The report goes on to list a series of “other issues” observed during the course of the department’s review, including the discovery of a money order stapled to a bail bond transmittal form and an appearance bond.

According to the report, the document, which was uncovered on Oct. 30, 2019, was signed by the Chief Magistrate but lacked accompanying documentation indicating the offense because a case was not set up in the court’s system.

“The date on the money order found while we were reviewing case files is Aug. 30, 2018,” the report stated. “This means this money order was in the magistrate’s office 14 months without being recorded.”

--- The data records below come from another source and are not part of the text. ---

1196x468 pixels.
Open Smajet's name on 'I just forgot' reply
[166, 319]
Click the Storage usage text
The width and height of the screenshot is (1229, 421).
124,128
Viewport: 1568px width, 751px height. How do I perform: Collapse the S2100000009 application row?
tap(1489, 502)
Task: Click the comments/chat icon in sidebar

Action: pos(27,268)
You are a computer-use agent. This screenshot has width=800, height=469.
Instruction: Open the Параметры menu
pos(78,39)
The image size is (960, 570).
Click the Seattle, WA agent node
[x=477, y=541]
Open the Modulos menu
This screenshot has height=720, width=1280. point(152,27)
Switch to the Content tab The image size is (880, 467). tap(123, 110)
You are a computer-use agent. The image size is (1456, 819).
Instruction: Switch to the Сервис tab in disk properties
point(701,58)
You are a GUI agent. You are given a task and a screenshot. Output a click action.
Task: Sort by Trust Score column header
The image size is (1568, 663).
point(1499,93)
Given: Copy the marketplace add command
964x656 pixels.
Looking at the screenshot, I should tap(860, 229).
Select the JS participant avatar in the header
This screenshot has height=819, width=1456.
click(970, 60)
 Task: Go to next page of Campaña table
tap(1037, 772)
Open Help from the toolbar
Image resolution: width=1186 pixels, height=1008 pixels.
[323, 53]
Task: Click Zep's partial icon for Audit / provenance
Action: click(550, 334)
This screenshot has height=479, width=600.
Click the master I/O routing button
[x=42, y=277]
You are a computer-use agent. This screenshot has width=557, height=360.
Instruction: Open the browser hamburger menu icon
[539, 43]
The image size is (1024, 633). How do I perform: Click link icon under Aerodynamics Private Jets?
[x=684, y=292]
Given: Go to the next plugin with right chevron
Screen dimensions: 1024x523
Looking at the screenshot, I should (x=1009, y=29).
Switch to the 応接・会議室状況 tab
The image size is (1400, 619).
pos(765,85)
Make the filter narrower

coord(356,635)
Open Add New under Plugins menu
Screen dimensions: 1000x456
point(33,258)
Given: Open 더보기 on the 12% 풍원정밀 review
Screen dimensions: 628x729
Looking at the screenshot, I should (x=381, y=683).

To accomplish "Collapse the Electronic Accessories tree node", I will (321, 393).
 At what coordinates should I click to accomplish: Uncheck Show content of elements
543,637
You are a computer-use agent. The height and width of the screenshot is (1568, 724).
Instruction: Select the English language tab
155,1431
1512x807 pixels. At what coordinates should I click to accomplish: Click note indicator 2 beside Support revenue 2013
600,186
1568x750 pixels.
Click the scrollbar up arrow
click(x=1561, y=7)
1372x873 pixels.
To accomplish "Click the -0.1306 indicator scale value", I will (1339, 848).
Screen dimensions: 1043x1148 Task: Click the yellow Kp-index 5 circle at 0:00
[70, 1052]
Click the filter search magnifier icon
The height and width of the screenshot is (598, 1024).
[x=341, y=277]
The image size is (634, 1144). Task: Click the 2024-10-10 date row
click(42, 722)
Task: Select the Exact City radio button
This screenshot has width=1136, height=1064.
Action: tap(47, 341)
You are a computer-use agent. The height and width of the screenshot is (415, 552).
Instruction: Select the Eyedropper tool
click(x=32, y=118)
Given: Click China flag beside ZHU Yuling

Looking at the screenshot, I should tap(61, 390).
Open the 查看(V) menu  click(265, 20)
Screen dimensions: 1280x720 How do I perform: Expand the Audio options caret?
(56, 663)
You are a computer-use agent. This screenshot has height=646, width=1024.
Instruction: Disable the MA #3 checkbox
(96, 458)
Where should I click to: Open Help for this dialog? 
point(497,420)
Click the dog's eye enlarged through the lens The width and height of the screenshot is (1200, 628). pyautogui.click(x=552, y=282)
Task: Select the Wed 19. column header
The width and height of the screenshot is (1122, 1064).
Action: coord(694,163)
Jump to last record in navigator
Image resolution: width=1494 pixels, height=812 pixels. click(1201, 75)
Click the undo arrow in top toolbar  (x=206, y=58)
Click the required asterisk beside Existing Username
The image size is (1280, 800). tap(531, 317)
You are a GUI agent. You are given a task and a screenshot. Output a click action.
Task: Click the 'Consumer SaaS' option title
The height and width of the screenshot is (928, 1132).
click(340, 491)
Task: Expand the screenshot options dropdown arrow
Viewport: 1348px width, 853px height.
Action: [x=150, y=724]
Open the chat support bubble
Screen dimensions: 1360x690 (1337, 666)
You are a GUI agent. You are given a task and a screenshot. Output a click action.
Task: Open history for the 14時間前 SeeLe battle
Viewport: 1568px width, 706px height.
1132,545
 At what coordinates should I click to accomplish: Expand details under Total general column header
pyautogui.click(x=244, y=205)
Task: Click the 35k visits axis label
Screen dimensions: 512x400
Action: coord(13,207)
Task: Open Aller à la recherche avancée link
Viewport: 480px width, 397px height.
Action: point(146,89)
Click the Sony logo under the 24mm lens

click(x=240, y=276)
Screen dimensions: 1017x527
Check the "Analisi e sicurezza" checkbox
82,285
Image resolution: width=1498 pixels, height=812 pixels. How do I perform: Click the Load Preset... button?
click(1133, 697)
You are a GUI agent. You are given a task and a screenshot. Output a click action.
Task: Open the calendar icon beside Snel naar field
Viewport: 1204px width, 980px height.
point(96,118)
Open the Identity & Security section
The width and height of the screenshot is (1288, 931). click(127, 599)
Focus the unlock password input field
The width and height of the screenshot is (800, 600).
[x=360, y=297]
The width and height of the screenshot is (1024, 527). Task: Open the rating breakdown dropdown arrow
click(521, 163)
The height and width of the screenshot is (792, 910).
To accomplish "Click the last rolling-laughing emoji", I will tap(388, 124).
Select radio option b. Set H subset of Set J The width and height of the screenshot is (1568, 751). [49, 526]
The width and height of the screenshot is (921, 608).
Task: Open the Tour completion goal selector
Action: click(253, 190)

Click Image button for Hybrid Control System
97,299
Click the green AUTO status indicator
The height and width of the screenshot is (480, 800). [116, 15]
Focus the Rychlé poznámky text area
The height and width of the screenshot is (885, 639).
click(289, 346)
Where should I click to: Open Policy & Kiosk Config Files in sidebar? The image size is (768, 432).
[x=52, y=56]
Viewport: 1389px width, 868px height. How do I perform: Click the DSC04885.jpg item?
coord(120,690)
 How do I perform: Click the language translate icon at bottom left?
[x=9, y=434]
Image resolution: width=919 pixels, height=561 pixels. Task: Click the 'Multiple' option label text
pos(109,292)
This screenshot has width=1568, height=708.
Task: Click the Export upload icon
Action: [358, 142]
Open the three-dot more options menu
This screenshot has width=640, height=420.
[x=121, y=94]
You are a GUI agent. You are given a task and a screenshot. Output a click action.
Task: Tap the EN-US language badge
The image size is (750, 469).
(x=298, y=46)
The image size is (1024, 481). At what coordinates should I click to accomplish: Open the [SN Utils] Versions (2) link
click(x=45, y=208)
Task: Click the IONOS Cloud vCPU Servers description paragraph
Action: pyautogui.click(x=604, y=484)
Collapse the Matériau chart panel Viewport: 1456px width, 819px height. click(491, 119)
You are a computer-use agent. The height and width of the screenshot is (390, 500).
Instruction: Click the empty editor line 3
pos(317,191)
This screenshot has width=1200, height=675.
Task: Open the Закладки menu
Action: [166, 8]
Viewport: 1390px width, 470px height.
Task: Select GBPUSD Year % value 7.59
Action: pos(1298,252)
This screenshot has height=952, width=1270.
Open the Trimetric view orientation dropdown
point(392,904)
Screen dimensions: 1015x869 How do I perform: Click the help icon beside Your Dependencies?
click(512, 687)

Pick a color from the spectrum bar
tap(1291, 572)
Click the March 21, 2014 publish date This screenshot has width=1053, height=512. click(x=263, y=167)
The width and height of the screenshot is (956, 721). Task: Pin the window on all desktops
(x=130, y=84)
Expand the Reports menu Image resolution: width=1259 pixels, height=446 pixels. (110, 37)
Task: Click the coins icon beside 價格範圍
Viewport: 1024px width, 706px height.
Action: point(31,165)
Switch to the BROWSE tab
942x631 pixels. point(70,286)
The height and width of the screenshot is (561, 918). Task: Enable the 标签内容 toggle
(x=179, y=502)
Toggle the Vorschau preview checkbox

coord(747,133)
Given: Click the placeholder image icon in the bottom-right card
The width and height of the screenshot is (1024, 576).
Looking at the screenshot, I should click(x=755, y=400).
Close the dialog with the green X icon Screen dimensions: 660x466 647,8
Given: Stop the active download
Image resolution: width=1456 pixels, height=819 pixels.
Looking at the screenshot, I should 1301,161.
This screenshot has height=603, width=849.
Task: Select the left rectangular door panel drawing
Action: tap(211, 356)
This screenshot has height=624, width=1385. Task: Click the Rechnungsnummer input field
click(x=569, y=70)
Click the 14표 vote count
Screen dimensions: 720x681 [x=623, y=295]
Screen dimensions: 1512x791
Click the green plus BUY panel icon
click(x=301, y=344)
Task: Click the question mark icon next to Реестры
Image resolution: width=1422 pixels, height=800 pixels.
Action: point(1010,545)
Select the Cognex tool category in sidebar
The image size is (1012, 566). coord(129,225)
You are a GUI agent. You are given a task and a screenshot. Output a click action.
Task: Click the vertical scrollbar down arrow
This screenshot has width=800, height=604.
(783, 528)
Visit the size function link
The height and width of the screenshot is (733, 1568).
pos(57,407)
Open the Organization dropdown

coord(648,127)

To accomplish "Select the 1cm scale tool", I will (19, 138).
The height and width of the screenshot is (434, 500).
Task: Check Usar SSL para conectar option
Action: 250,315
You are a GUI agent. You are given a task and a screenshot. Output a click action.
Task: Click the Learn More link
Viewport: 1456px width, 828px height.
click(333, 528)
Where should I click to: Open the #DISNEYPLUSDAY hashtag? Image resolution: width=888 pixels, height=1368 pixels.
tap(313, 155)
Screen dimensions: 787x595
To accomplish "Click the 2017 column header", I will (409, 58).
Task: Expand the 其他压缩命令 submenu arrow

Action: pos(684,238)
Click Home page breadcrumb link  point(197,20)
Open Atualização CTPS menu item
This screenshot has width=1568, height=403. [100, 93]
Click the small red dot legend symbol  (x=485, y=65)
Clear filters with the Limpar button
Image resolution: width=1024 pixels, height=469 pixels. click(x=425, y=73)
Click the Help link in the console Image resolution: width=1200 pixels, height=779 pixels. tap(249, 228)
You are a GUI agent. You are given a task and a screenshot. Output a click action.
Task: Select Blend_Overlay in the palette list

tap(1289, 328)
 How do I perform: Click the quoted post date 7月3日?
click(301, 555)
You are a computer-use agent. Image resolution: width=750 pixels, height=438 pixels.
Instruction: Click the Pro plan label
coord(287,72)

The report goes on to state that this incident “is an example of the magistrate’s office not setting up cases properly but still collecting funds as payment.

The report also notes that examiners found a stack of unprocessed payments sitting on the magistrate’s desk, atop which was a bail bond fee transmittal form dated September 2018, roughly one year before it was discovered by examiners.

Examiners also reviewed monthly receipts and disbursements from the municipal court – testing October 2018, examiners found that the court properly recorded and deposited into the city’s bank account just over $9,760, but there were no disbursements made to other entities despite records showing funds had been collected for them.

The report goes on to state that funds collected by the municipal court were not “accurately disbursed” to other agencies and that funds owed to the city by other agencies were not collected due to errors in the general ledger.

Examiners noted the following in the city’s general ledger:

• A reclassification of $50,075.22 was recorded on Sept. 30, 2016, to the City Portion Fair Trial Tax revenue – the report states that the money is the culmination of Fair Trial Tax revenue collections payable to the state, but it was reclassified in the city’s books to a local revenue account;

• An accounts payable invoice was charged to the American Village Citizen Trust Fund in February 2019 for $1,371, but the city’s check register did not show a check written to this fund in the 2019 fiscal year;

• The city’s Bail Bond Fee Fund had an account with a balance of $66,143 due to other entities as of Sept. 30, 2018, which had not been paid out as of Aug. 20, 2019.

The report closes by noting that the city was not paying out amounts received from the court in a timely manner, with the city’s general ledger showing that balances due to other agencies were being carried over from one year to the next.